The latest sign of Detroit’s decline came from the city’s water department, when it said in March it would begin shutting off water for up to 3,000 homes and businesses a week in an attempt to stop the utility from sliding even further into debt.
The announcement sparked outrage among activists groups, who say the Detroit Water and Sewerage Department (DWSD) is going after the city’s most vulnerable citizens to shore up its bottom line.
Now those groups have called on the United Nations to intervene. In a letter sent to the U.N. Special Rapporteur on the Human Right to Safe Drinking Water and Sanitation last week, local nonprofit Detroit People’s Water Board, Food and Water Watch and Canada-based Blue Planet Project pleaded for the world body to weigh in on the shut-offs.
"What we see is a violation of the human right to water," said Meera Karunananthan, an international campaigner with the Blue Planet Project. "The U.S. has international obligations in terms of people’s right to water, and this is a blatant violation of that right. We’re hoping the U.N. will put pressure on the federal government and the state of Michigan to do something about it."
The groups accuse DWSD of charging unaffordable rates to Detroit citizens, and placing the burden of the city's fleeing tax base on its poorest residents. They say DWSD is trying to rid itself of low-income customers in a bid to make the utility more attractive for a private takeover. DWSD denies the charge. But the city has acknowledged that at least a partial privatization of DWSD is being considered as Detroit attempts to shed some of its $18 billion in debt. DWSD accounts for $5 billion of that sum.

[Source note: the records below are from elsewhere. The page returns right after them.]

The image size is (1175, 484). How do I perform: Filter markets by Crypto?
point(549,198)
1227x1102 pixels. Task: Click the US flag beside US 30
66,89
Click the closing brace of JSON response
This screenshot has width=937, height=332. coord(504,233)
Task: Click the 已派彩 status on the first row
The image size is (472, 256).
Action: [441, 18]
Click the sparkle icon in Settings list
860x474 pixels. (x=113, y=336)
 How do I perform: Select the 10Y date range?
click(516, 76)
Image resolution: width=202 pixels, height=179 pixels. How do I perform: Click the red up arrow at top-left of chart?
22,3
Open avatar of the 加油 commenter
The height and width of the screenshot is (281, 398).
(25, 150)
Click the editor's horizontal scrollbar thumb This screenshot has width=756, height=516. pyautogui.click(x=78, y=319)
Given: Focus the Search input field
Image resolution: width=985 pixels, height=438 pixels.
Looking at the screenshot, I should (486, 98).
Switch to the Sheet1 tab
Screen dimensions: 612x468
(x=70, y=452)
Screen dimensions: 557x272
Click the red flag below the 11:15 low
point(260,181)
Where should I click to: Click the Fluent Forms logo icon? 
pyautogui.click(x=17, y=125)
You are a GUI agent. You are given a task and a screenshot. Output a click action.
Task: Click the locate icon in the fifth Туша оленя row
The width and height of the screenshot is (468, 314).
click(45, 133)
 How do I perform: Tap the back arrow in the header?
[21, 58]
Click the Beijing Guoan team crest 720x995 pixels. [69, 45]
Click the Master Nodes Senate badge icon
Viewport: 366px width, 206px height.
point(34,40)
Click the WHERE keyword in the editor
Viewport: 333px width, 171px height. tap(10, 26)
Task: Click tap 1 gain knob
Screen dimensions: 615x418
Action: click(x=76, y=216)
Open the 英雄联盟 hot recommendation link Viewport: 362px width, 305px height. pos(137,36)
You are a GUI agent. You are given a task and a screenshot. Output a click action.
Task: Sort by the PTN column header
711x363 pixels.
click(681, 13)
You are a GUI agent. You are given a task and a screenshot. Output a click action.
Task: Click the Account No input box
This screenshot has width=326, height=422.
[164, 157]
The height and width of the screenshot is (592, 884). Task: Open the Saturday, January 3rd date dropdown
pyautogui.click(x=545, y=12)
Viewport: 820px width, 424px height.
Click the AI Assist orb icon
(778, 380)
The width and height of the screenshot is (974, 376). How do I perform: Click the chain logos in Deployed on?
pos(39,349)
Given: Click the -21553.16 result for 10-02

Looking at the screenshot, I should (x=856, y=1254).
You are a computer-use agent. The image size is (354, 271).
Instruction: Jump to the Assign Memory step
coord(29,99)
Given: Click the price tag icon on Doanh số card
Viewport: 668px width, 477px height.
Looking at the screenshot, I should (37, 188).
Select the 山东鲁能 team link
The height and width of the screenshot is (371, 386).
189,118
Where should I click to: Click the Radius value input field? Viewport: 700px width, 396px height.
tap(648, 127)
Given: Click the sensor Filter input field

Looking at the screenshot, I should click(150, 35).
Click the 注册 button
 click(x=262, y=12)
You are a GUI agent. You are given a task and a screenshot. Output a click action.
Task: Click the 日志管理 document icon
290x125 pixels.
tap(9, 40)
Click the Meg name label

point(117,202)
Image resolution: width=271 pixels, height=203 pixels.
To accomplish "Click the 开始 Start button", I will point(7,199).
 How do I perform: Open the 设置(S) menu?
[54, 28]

DWSD has struggled to stay afloat as hundreds of thousands of Detroiters have left the city over the last several decades, leaving the utility with an outsized, aging system, and too few paying customers.
"We really don't want to shut off anyone’s water, but it’s really our duty to go after those who don’t pay, because if they don’t pay then our other customers pay for them," said DWSD spokeswoman Curtrise Garner. "That’s not fair to our other customers."
Garner also said the new focus on shutting off delinquent accounts had nothing to do with making the utility more attractive to private investors. "We've just changed the way we’re doing business," she said.
Nearly 50 percent of DWSD’s 323,000 accounts were behind on payments as of March, according to the Detroit Free Press. That’s left DWSD with $175 million in outstanding bills.
Detroit tried to integrate DWSD with the water systems of richer suburban counties earlier this year, but that effort failed after the counties said they feared absorbing DWSD would saddle them with too much debt.
At the same time that the utility has financially faltered, it has raised rates significantly. According to activists, the rate for residential customers has doubled in the last 10 years. The average bill is now $75 a month, according to the Free Press, much higher than the nation’s average rate of about $40.
Earlier this week, DWSD said it would again raise rates, this time by 8.7 percent.
“There are families that have gone months and months without water,” Mia Cupp, the director of development at nonprofit Wayne Metropolitan Community Action Agency, told the Free Press. “You can only imagine, how do go to the bathroom? How do you take showers? How do you clean yourself? .... You can’t conduct the normal daily things that you would do.”